At this point, most of the evidence showing that methylation patterns can revert back to a premethylated state comes from animal studies, but Dr. Arnett's group is hoping to get funding for a follow-up of a 10-year-old study that looked at epigenetic changes in response to a high-fat meal. "I'm hoping to bring them back and repeat the whole study and see if their methylation profile has reverted back to a healthier state in the 10 years since we saw them last."
Also unknown: whether epigenetic changes reflected in serum are consistent with changes in particular organs or across different cell types. That's a basic question requiring an answer, Dr.

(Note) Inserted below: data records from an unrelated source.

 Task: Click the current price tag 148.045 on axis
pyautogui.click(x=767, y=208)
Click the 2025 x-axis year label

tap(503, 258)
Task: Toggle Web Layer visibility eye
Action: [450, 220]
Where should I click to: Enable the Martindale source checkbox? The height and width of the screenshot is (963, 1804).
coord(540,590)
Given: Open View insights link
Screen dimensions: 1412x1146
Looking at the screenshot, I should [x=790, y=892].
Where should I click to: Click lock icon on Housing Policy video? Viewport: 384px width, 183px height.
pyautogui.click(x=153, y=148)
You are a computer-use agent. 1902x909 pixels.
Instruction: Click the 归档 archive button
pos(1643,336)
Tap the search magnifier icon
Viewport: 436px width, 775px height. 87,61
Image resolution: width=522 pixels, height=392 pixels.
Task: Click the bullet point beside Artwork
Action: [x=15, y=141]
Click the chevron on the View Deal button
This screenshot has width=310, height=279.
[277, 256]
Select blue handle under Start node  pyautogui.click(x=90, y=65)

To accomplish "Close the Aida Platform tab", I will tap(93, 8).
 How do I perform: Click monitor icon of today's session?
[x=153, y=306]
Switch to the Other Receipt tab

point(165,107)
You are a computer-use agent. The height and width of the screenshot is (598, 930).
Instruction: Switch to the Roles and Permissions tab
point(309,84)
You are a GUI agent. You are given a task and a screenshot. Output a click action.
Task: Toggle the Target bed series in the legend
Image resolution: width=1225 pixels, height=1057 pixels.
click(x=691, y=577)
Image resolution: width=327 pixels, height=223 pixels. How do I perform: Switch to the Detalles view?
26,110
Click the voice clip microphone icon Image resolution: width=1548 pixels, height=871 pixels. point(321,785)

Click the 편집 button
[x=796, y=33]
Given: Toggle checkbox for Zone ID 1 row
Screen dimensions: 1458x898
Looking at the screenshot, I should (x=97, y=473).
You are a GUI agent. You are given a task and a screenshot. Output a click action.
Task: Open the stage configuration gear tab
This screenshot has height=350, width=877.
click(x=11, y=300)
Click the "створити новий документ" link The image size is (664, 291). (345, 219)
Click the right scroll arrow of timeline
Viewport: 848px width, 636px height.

Arnett stressed, because if clinicians find useful information in the blood, they won't need to try and get tissue biopsies from organs like the heart, kidney, or brain, which clearly is not something patients will give easily.
Where No One Has Gone Before
Notwithstanding continued challenges, epigenetics is a burgeoning field of research, according to Dr. Levy, with new investigations appearing monthly that improve our general and specific understanding of this extraordinary field.
In June 2014, Dr. Arnett's group published an epigenome-wide association study (EWAS) that looked at whether there might be differential methylation of CpGs related to lipid phenotypes.5 The team identified a "robust association" between the methylation status of four markers of the gene CPT1A, the expression of CPT1A, and levels of plasma triglycerides and very low-density lipoprotein cholesterol.
While genetic loci validated as associating with lipoprotein measures do not account for a large proportion of the interindividual variation in lipoprotein measures, methylation at the CPT1A locus has been linked to lipoprotein subtraction profiles6 and CPT1A encodes the carnitine palmitoyltransferase enzyme that controls fatty acid flux in the liver, offering strong biological plausibility for the observed associations.
"This mitochondrial gene seems to be a master regulator of many other genes and to determine a lot of different metabolic effects," said Dr. Arnett. "We've also shown it to be hypermethylated in obesity, but we really don't know yet what caused the methylation that leads to all of these metabolic changes."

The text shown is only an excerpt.